BEGIN

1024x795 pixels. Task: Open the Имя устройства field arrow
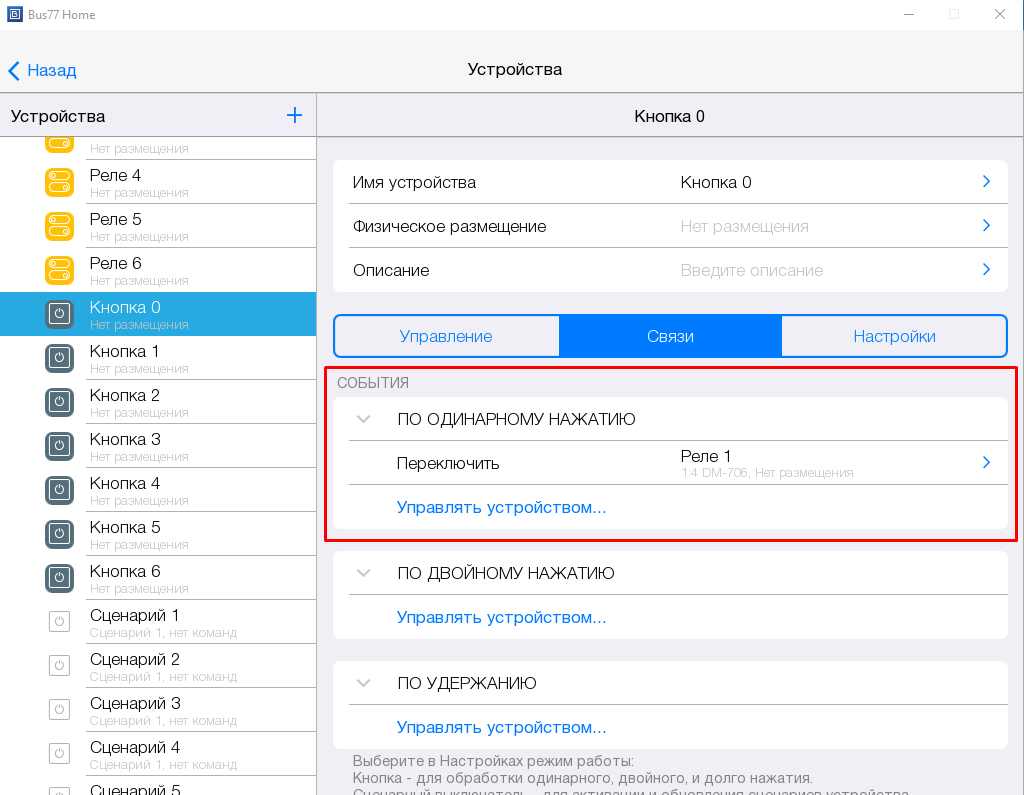(986, 182)
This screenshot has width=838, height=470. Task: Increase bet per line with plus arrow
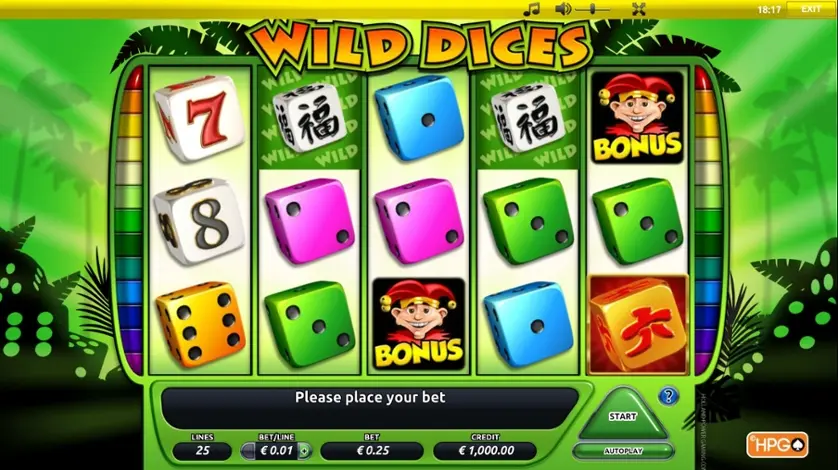coord(304,451)
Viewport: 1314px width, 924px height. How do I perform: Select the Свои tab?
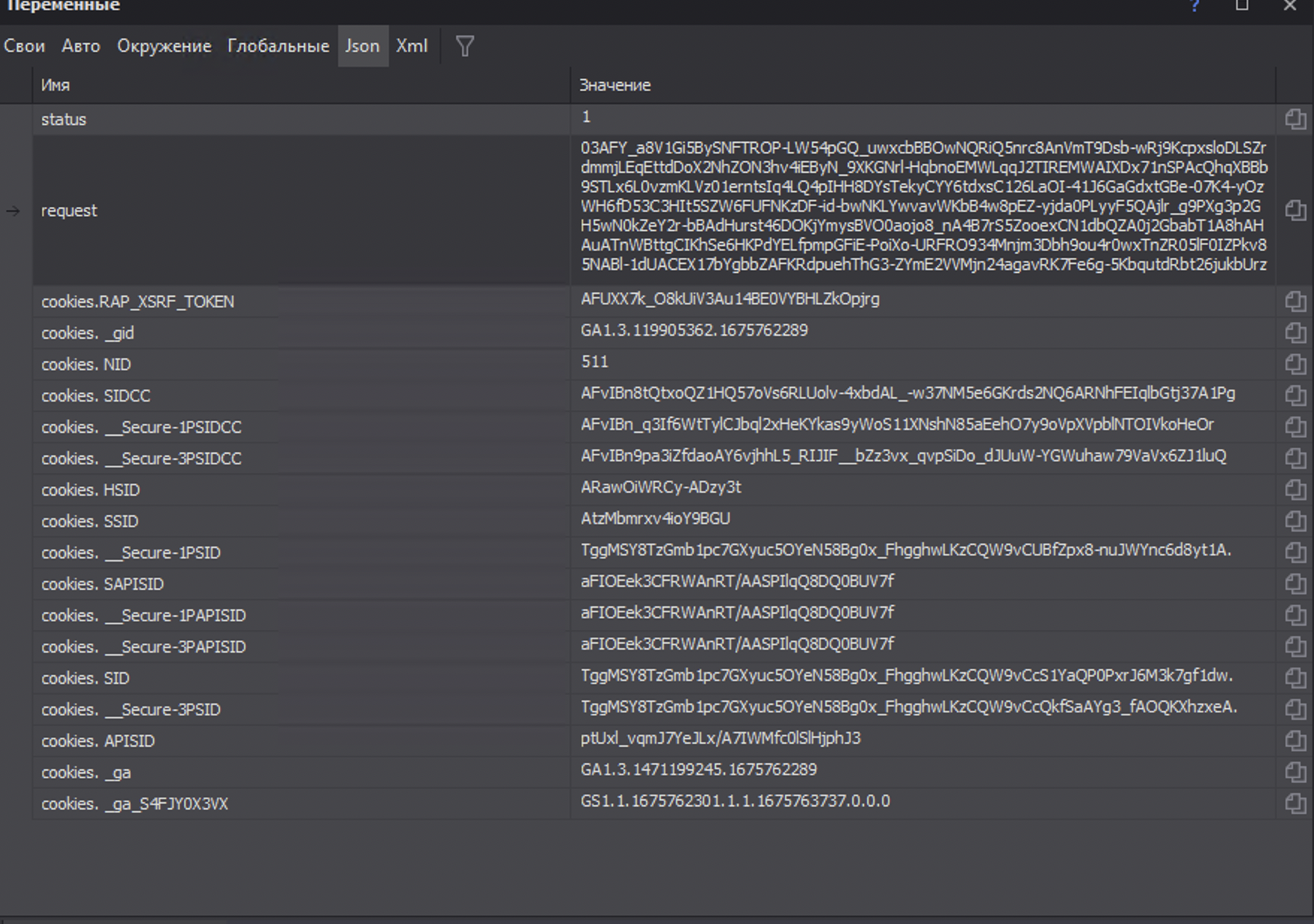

END

- **ABOUT THIS TASK**
An exact retyping of the material, minus the pictures, is the required answer.

- **ANSWER TO THIS EXERCISE**
1024x795 pixels. Task: Open the Имя устройства field arrow
(986, 182)
This screenshot has width=838, height=470. Task: Increase bet per line with plus arrow
coord(304,451)
Viewport: 1314px width, 924px height. How do I perform: Select the Свои tab?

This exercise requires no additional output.